EyeLab: An Automated LED display analyzer

Introduction

Our lab has, over the years, accumulated a large quantity of test equipment. Much of this equipment was built at the dawn of the age of computers, when it was infeasible to have some kind of “digital output” to facilitate recording of information. If we want to record, say, voltages from a voltmeter, we must resort to the tried and true method of pen on lab notebook paper. We seek a way to remove the pen and paper from the equation, improving our productivity and opening up the door for longer-term experiments that do not need to be carefully watched.

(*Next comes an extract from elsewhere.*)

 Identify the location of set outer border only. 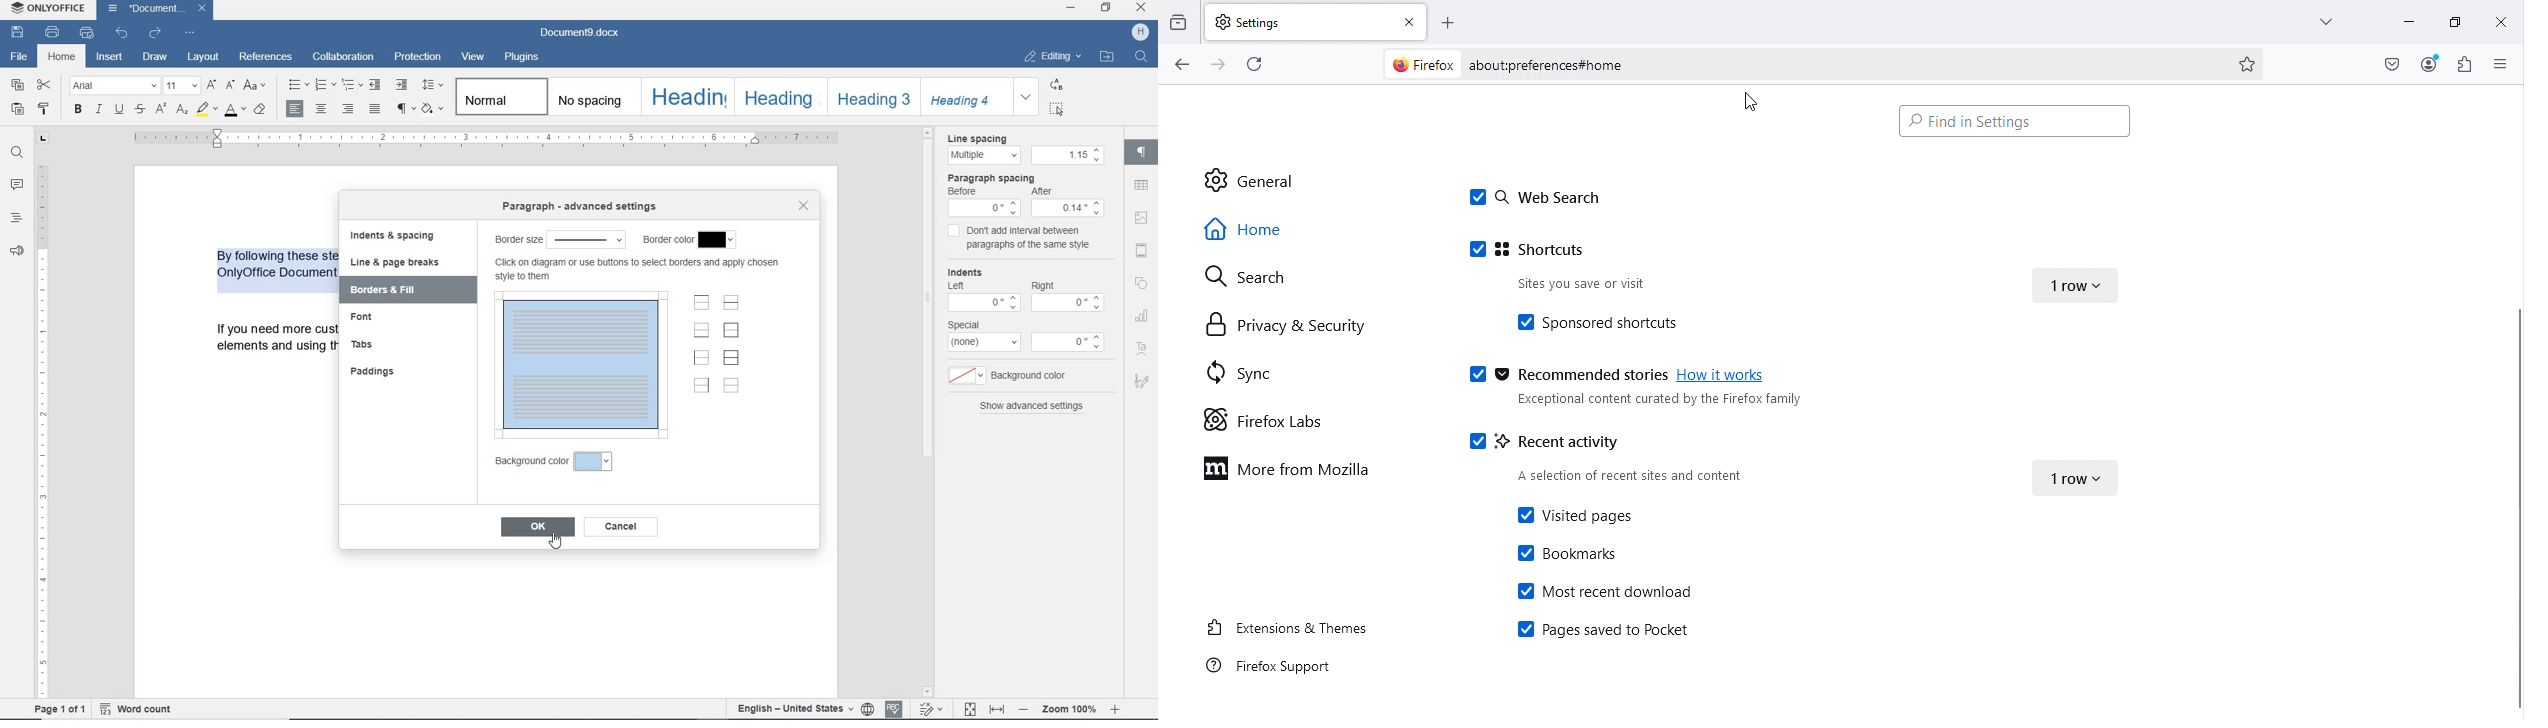
(731, 332).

Created over thirty years ago, the General Purpose Interface Bus (GPIB) provided a way for test equipment to communicate with other test equipment, and eventually, with computers. While this may seem like a likely candidate for a solution to our problem — and in fact much of our equipment is GPIB compatible — the problem with GPIB lies with the “GP”: a general purpose protocol means that each piece of equipment speaks a slightly different version of the language. This means that for each piece of equipment, new driver software must be written. Anyone who has tried to do this will echo that it is a tedious task, complicated by the difficulty in finding documentation for old equipment. Even with “standard” GPIB-compliant software such as National Instrument’s SignalExpress, over half of our equipment is not compatible! This is not to mention a myriad of “handheld” equipment (such as, in our case, handheld oxygen sensors) that have no data output other than a trusty pen and paper.

While the simplest solution to this problem would be to purchase newer equipment with built-in Ethernet ports and standardized TCP/IP communication, the recent slump in the economy warrants a more affordable solution. I propose the following: that a digital video camera (“webcam”) be used to “watch” the test equipment. An image processing algorithm can then be employed to extract the relevant information from the video, producing a usable file format (XML, CSV, etc.). The remainder of this work describes three algorithms that were developed to identify the digits of two datasets — a computer-generated 7-segment display showing one digit rendered at different camera angles, and a real-world digital multimeter recorded for about 40 seconds at a fixed camera angle.